§ Exercise objective
Word for word, reproduce every line of the data.

- - - - -

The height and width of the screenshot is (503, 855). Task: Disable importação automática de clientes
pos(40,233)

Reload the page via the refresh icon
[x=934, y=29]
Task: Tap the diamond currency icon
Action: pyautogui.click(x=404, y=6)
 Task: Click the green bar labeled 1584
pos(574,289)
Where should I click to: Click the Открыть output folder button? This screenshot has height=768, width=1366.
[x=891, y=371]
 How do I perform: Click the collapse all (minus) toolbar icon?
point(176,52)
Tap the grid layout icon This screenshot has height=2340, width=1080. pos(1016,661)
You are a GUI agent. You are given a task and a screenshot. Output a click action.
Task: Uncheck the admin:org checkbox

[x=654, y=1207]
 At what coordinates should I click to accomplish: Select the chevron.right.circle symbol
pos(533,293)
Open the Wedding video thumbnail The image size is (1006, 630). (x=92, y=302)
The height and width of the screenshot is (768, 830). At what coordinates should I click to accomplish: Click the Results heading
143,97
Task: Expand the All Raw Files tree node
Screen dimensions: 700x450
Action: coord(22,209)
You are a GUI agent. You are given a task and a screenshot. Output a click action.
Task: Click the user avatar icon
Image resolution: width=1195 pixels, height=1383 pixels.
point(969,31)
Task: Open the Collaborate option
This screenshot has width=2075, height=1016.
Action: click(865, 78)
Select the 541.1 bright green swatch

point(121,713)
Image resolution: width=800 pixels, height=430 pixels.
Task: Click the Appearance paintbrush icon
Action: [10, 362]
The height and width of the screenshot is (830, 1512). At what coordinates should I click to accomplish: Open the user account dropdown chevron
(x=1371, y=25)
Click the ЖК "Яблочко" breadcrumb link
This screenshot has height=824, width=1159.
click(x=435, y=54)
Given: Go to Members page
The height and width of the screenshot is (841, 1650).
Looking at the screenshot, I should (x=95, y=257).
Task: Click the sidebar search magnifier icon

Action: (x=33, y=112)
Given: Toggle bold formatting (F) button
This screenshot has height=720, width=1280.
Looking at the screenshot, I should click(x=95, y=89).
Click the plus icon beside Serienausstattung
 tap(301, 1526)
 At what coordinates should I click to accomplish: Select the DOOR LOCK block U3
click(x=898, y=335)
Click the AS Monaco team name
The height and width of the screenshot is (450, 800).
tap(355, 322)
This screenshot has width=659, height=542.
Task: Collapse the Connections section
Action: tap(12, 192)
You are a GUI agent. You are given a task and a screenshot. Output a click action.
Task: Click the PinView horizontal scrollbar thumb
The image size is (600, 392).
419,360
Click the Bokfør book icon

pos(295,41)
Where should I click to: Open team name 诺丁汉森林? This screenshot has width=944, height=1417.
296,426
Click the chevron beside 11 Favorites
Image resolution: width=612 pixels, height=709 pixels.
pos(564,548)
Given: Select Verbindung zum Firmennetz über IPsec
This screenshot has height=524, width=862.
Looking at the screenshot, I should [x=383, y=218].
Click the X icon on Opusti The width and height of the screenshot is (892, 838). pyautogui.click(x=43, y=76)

- - - - -

§ Answer to this exercise
The height and width of the screenshot is (503, 855). Task: Disable importação automática de clientes
pos(40,233)

Reload the page via the refresh icon
[x=934, y=29]
Task: Tap the diamond currency icon
Action: pyautogui.click(x=404, y=6)
 Task: Click the green bar labeled 1584
pos(574,289)
Where should I click to: Click the Открыть output folder button? This screenshot has height=768, width=1366.
[x=891, y=371]
 How do I perform: Click the collapse all (minus) toolbar icon?
point(176,52)
Tap the grid layout icon This screenshot has height=2340, width=1080. pos(1016,661)
You are a GUI agent. You are given a task and a screenshot. Output a click action.
Task: Uncheck the admin:org checkbox

[x=654, y=1207]
 At what coordinates should I click to accomplish: Select the chevron.right.circle symbol
pos(533,293)
Open the Wedding video thumbnail The image size is (1006, 630). (x=92, y=302)
The height and width of the screenshot is (768, 830). At what coordinates should I click to accomplish: Click the Results heading
143,97
Task: Expand the All Raw Files tree node
Screen dimensions: 700x450
Action: coord(22,209)
You are a GUI agent. You are given a task and a screenshot. Output a click action.
Task: Click the user avatar icon
Image resolution: width=1195 pixels, height=1383 pixels.
point(969,31)
Task: Open the Collaborate option
This screenshot has width=2075, height=1016.
Action: click(865, 78)
Select the 541.1 bright green swatch

point(121,713)
Image resolution: width=800 pixels, height=430 pixels.
Task: Click the Appearance paintbrush icon
Action: [10, 362]
The height and width of the screenshot is (830, 1512). At what coordinates should I click to accomplish: Open the user account dropdown chevron
(x=1371, y=25)
Click the ЖК "Яблочко" breadcrumb link
This screenshot has height=824, width=1159.
click(x=435, y=54)
Given: Go to Members page
The height and width of the screenshot is (841, 1650).
Looking at the screenshot, I should (x=95, y=257).
Task: Click the sidebar search magnifier icon

Action: (x=33, y=112)
Given: Toggle bold formatting (F) button
This screenshot has height=720, width=1280.
Looking at the screenshot, I should click(x=95, y=89).
Click the plus icon beside Serienausstattung
 tap(301, 1526)
 At what coordinates should I click to accomplish: Select the DOOR LOCK block U3
click(x=898, y=335)
Click the AS Monaco team name
The height and width of the screenshot is (450, 800).
tap(355, 322)
This screenshot has width=659, height=542.
Task: Collapse the Connections section
Action: tap(12, 192)
You are a GUI agent. You are given a task and a screenshot. Output a click action.
Task: Click the PinView horizontal scrollbar thumb
The image size is (600, 392).
419,360
Click the Bokfør book icon

pos(295,41)
Where should I click to: Open team name 诺丁汉森林? This screenshot has width=944, height=1417.
296,426
Click the chevron beside 11 Favorites
Image resolution: width=612 pixels, height=709 pixels.
pos(564,548)
Given: Select Verbindung zum Firmennetz über IPsec
This screenshot has height=524, width=862.
Looking at the screenshot, I should [x=383, y=218].
Click the X icon on Opusti The width and height of the screenshot is (892, 838). pyautogui.click(x=43, y=76)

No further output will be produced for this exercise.